= ACTIVITY =
Filter the lines below, keeping each one that holds "will".

Data excerpts:
● ● ●

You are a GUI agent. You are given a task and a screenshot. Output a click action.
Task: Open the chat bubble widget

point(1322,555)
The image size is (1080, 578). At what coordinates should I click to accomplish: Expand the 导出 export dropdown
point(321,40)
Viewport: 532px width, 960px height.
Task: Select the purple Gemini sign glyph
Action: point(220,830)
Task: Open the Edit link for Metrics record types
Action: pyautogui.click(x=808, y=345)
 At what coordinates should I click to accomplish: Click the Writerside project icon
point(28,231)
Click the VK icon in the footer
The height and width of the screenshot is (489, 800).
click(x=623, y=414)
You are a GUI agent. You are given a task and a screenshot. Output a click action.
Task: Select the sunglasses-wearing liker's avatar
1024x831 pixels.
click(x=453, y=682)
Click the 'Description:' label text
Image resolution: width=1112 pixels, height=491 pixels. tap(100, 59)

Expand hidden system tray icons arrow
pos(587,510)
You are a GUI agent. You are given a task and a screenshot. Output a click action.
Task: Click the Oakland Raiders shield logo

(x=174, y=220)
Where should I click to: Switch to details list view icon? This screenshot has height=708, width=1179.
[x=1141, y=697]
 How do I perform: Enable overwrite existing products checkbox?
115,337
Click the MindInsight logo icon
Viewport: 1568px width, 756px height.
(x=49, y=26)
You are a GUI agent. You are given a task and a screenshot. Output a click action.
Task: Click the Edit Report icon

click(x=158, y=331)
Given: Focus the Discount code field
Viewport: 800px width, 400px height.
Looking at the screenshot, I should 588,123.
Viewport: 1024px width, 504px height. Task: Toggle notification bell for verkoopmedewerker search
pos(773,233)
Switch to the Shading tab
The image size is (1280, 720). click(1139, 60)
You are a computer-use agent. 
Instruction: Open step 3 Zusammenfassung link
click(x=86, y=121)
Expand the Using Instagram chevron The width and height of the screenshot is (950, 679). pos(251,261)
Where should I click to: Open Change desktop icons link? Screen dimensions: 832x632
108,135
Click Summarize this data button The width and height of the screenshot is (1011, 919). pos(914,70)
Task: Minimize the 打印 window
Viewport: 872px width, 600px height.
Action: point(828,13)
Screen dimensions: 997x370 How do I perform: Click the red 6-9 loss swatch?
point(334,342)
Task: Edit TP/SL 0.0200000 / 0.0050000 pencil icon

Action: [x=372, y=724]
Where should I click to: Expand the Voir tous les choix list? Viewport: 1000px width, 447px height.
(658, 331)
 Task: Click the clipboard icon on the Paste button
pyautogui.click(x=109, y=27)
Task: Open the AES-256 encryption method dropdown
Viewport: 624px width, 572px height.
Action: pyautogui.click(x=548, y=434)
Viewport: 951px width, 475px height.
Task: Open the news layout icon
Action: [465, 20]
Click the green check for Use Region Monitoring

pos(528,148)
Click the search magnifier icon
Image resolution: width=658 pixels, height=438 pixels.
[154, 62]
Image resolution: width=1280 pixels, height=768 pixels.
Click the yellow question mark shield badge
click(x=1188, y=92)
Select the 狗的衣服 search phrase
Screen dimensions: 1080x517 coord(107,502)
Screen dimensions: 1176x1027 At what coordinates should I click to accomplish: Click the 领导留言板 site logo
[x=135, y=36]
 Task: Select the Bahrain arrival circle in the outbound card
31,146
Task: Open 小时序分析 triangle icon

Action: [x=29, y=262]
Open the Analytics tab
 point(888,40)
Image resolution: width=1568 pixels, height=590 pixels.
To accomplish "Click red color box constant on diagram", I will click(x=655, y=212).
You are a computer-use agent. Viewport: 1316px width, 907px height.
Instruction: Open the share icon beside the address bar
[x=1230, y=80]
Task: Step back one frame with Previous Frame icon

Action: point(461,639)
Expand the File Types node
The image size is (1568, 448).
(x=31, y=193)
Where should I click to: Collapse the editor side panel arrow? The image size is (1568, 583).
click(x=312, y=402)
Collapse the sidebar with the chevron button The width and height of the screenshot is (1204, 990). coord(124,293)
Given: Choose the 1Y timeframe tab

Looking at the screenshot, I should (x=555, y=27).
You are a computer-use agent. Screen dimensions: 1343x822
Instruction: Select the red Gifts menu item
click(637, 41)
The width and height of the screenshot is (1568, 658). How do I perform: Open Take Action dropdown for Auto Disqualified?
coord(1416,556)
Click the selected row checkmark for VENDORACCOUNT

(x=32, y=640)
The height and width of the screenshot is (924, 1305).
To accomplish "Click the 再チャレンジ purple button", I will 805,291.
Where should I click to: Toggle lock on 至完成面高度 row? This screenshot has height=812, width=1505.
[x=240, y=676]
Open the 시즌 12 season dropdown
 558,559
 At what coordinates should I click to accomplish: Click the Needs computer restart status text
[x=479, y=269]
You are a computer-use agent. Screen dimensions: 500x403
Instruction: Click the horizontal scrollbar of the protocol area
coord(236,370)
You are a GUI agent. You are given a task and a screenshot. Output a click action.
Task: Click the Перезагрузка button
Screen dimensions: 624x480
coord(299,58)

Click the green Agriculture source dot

● ● ●

= EXERCISE SOLUTION =
To accomplish "Click red color box constant on diagram", I will click(x=655, y=212).
To accomplish "Click the 再チャレンジ purple button", I will 805,291.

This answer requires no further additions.